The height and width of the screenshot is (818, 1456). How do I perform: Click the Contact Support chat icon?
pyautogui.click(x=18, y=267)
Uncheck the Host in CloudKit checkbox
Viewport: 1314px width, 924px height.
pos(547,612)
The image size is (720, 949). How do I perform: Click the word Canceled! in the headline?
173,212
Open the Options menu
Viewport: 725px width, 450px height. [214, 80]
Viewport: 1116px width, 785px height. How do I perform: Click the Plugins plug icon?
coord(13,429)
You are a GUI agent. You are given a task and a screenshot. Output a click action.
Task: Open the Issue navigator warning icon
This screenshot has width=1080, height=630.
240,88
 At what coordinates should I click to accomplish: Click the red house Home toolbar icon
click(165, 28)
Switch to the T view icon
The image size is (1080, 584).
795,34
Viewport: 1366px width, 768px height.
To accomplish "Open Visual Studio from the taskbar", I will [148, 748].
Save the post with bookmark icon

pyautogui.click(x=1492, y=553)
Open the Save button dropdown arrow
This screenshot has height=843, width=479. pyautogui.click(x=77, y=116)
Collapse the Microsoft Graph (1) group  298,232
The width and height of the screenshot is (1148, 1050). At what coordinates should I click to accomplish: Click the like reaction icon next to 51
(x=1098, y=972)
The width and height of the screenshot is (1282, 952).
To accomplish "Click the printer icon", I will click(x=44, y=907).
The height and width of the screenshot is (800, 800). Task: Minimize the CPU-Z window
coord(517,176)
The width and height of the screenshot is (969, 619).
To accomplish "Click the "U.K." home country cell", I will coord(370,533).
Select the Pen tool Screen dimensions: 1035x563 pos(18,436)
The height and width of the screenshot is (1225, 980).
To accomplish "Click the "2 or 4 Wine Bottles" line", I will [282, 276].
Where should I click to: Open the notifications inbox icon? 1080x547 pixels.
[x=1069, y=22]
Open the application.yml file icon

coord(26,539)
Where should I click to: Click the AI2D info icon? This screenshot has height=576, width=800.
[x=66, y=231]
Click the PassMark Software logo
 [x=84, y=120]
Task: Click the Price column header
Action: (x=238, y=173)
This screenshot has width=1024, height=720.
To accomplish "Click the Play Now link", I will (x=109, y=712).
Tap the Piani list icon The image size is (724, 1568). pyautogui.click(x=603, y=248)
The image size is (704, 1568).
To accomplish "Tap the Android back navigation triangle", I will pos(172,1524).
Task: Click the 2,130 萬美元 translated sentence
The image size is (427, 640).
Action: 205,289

== == ==

#### [Task requirements]
Give back exactly the lines above, from the line containing "Viewport: 1116px width, 785px" through the line containing "Collapse the Microsoft", with both end lines and nothing more.

#### [Written answer]
Viewport: 1116px width, 785px height. How do I perform: Click the Plugins plug icon?
coord(13,429)
You are a GUI agent. You are given a task and a screenshot. Output a click action.
Task: Open the Issue navigator warning icon
This screenshot has width=1080, height=630.
240,88
 At what coordinates should I click to accomplish: Click the red house Home toolbar icon
click(165, 28)
Switch to the T view icon
The image size is (1080, 584).
795,34
Viewport: 1366px width, 768px height.
To accomplish "Open Visual Studio from the taskbar", I will [148, 748].
Save the post with bookmark icon

pyautogui.click(x=1492, y=553)
Open the Save button dropdown arrow
This screenshot has height=843, width=479. pyautogui.click(x=77, y=116)
Collapse the Microsoft Graph (1) group  298,232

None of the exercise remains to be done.